Ruta Jusionyte

Qui sont ces personnages charismatiques mi-homme, mi-animal ? Qui sont ces frêles silhouettes humaines au visage sans âge ? En couples ou solitaires, les êtres de Ruta Jusionyte semblent sortir des affres de la mythologie grecque ou d’une fable nordique. Tous appartiennent à une même tribu échappée des pages d’un récit qui auraient traversé le temps.
Lorsque Ruta Jusionyte entreprend la naissance d’une nouvelle pièce sculpturale, elle commence toujours par pétrir la matière, sans aucune esquisse préparatoire, et lui donne la forme de pieds. Vient ensuite le modelage des jambes, des hanches, du buste, des bras, du cou et enfin de la tête, parfois animale, parfois humaine.

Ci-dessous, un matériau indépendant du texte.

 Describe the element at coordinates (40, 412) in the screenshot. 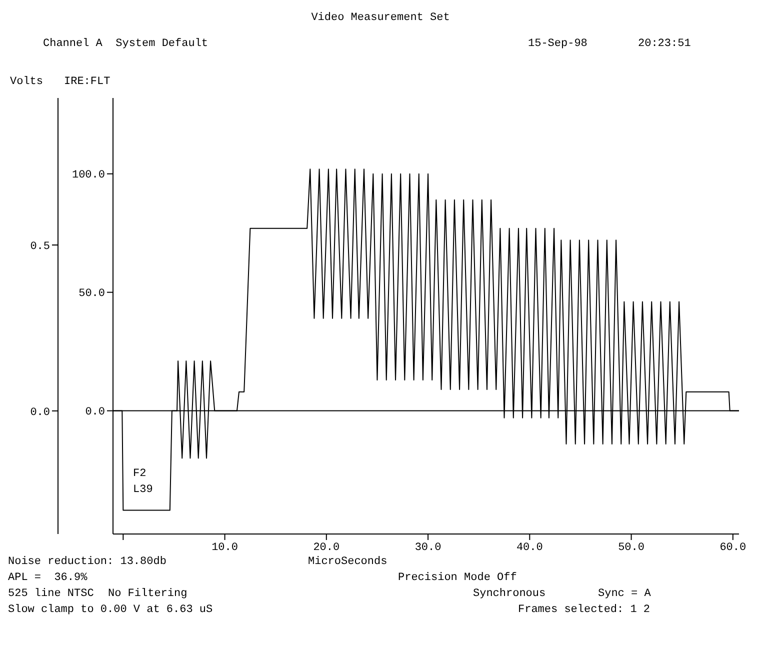

I see `y2-tick-label: 0.0` at that location.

Du bas vers le haut, de la terre au ciel, l’artiste accouche progressivement de ses mains d’un corps élancé, avant de conclure par le travail des yeux – touche finale à toute création. Ce regard, toujours le même qu’importe le reste, qu’importe le geste, est grand ouvert sur le monde. Il n’est ni médusé, ni pétrifié, mais contemple sereinement un univers imaginaire, peut-être intérieur, comme le suggère la profondeur des iris creusés en cuvette. La bouche fermée renforce cette idée, celle d’une parole qui ne s’extériorise pas pour laisser la pensée triompher.

Anne-Laure Peressin
Critique d’art

 

L’art à hauts risques de Ruta Jusionyte

Ruta Jusionyte accomplit le sacre de la nudité. Ses êtres premiers sont des trous humains. Il y a des corps dans ces creux, par où passe l’infini. La vie emplit l’étendue, et la lumière ne cesse de croître.
Ruta creuse à vif les voies de la création. Ses êtres sculptés, autrefois couleur de boue, s’approchent maintenant de la blancheur et de la paix. Ce sont des êtres déchargés de leurs peines et de lacunes. Invaincus, ils ont traversé tous les désastres, et leurs yeux sont aussi grands que leur fragilité… Avec des coulées de ciel, ils sont à portée de nos tendresses. Ruta, en sublime densité, ose réconcilier du dedans l’homme universel et son animalité.
Ses dessins sont des îles d’humanité, et des surgissements précieux. Ses peintures fouillent la vie rapprochée, les rencontres vitales, et le sacre doux des couleurs vécues. Ruta affronte la part d’ombre que l’ordre du jour n’ose affronter. Chaque œuvre est une brûlure de grands fonds. L’ironie latente, un rien caustique, donne de l’air et de la légèreté à ces convives qui se partagent la vie.
Art à hauts risques, car il n’y pas l’ombre d’un divertissement. Pas le moindre mirage de séduction, mais une insidieuse contagion, la pure présence du grand œuvre. Une compassion extrême et crue. Alchimie de la plus dure présence et de la beauté vive.